Con esta pregunta Jesús nos está señalando un camino nuevo, proponiendo un nuevo aprendizaje para relacionarnos como Iglesia, como comunidad: no basta con tener a los pobres, a los vulnerados, a los desplazados, delante nuestro para hacerlos objeto de nuestra acción asistencial, nos quedamos lejos y cortos si solo hacemos esto, y más aún, les estamos restando dignidad, y añadiendo una vulneración, o incluso haciéndonos cómplices de su postergación, si pretendemos inclinarnos hacia ellos y acudir con nuestra ayuda y nuestra conmiseración, salvaguardando así la distancia, manteniéndola intacta, involucrándonos desde lo alto de nuestros resguardados sitiales, desde un cómodo “buenismo”.

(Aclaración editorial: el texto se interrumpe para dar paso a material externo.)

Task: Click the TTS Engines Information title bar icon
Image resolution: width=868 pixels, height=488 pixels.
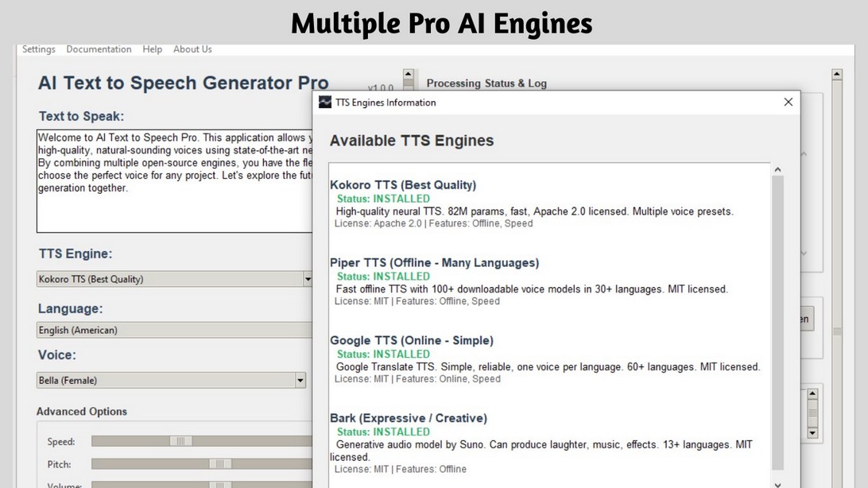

Maestro, que yo recobre la vista… En las palabras de Bartimeo, se expresa el deseo genuino del que ha comprendido qué significa de verdad que el Señor nos convierta en discípulos: recuperar la vista, entorpecida por la experiencia del pecado, entorpecida por una historia de autoafirmación, para ponerse en disposición de aprender a mirar de nuevo el mundo y nuestra propia vida desde la mirada del Señor, para aprender a pensar como Dios, como le insistía Jesús a Pedro, para aprender a recibir la invitación de Dios a la vida -con toda su complejidad- como un regalo, acogido desde la sencillez y el desprendimiento de quien no está para reivindicar méritos sino para simplemente dejarse amar por Dios, para aprender qué significa beber del cáliz de la voluntad del Padre, que siempre nos quedará grande, cáliz que nos sabrá tan a menudo amargo; para aprender a pedir misericordia, y decidirnos a entrar confiados al camino abierto por el andar de Jesús.